L’après-midi, je réunissais tout ce petit monde dans l’escalier de l’immeuble, improvisé en salle commune. Je comptais sur l’écho pour combler ma voix diminuée par le mal de gorge. “Mes chers amis, disais-je en commençant par ce gros mensonge, je ne peux pas vous dire à quel point je suis flatté que vous me considériez comme un exemple à suivre. Mais je crois que vous faites fausse route, et je suis un bien mauvais modèle. J’ai quitté la Communauté, mais je n’ai aucun mode de vie de substitution à proposer. Au contraire, c’est parce que je me sentais incapable de vivre autrement qu’à l’écart que j’ai pris cette décision. Votre présence à tous ici me réchauffe le coeur, mais m’empêche de vivre comme je le voudrai, comme je crois qu’il faut que je vive”. Ce bref discours provoqua des cris. A vrai dire, je ne reconnaissais pas ma propre voix en le prononçant, à qui l’inflammation dont je souffrais donnait des sonorités particulièrement caverneuses. Tout le monde commença à discuter de ce que je venais de dire, et on n’entendait rien comme les conversations s’entrechoquaient en résonnant de palliers en palliers.

Finalement, deux orateurs se distinguèrent. Le premier salua ce qu’il considérait comme mon humilité et ma franchise, et demandait simplement la permission de continuer à vivre à mes côtés, sans rien attendre de moi, avec la promesse de ne jamais venir m’importuner, mais simplement dans l’espoir qu’une illumination soudaine me donne une sagesse à partager avec lui et les siens. L’autre commença par faire à voix haute le reproche que je m’étais fait à moi-même, mais en le poussant bien plus loin que raisonnable; à l’entendre, puisque je m’étais installé si près de la Communauté, je savais fort bien que je prenais le risque de lancer un schisme, et maintenant que j’avais commencé dans cette voie, je ne pouvais pas décemment me permettre de jouer les solitaires. Au contraire, il me revenait de proposer une nouvelle règle de vie et d’écrire “une charte” pour notre groupe. Le mot de charte excita tout le monde, et sans même qu’on eût proposé un referendum à ce sujet, des mains se levèrent comme pour voter en sa faveur.

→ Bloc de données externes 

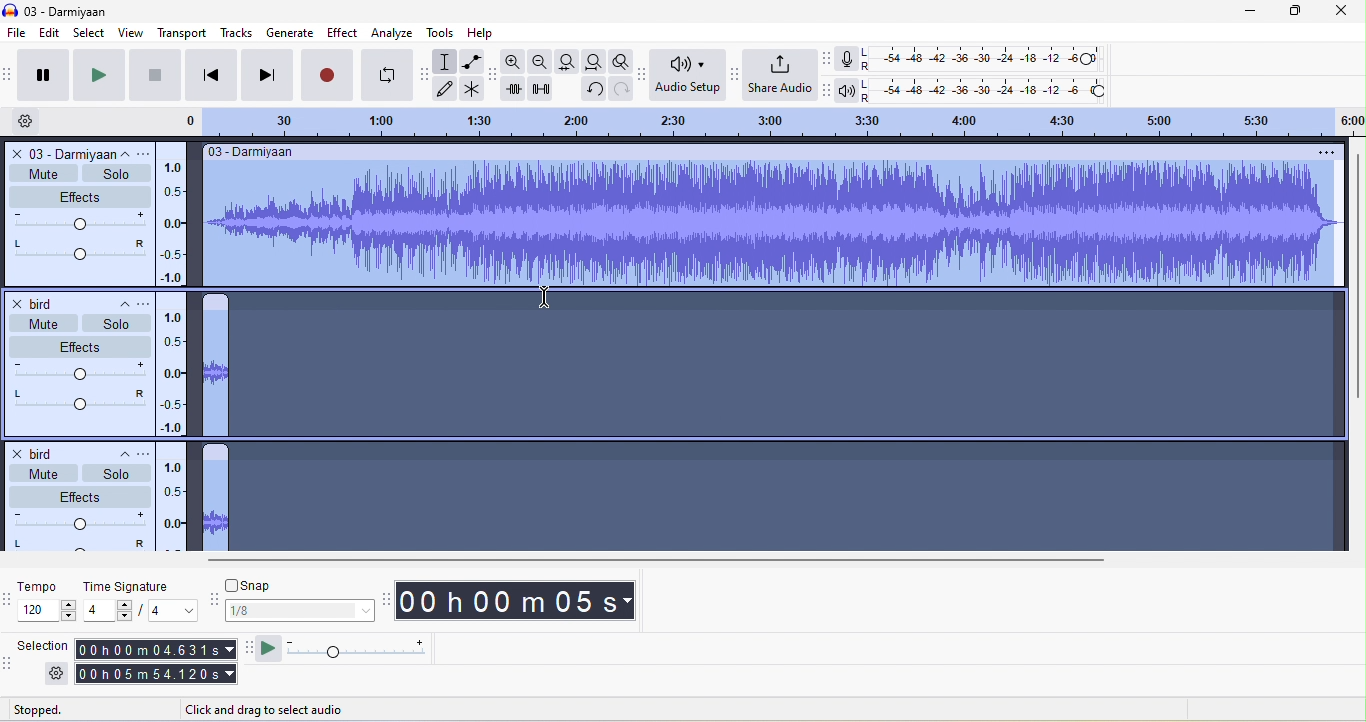  What do you see at coordinates (656, 559) in the screenshot?
I see `horizontal scroll bar` at bounding box center [656, 559].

J’aurais voulu dire combien tout cela me paraissait idiot; mais la faiblesse de mon organe vocal autant que l’exigence d’avoir “des pensées pures“ - quoi que cela veuille dire - m’arrêtèrent. J’ai essayé aujourd’hui d’écrire cette espèce de déclaration de principes, mais je n’arrive à rien; dès que j’écris la moindre ligne, je la trouve fausse. Je pourrais tricher et recopier mon code de conduite du moment mais il est hors de question de m’inspirer des idées de Franklin, avec lesquelles je suis de moins en moins d’accord. En désespoir de cause, j’ai réuni mes voisins à nouveau pour leur dire que je ne pouvais pas écrire moi-même cette charte - ce en quoi je suis parvenu pour une fois à dire la vérité. J’ai donc suggéré que plusieurs d’entre nous s’emploient à cette tâche. Tout le monde a applaudi cette déclaration et a salué “mon esprit participatif”. J’écris cela avant de retourner me coucher, mais impossible de fermer l’oeil car j’entends à travers les murs les débats houleux que pose l’écriture de la moindre virgule dans notre texte fondamental.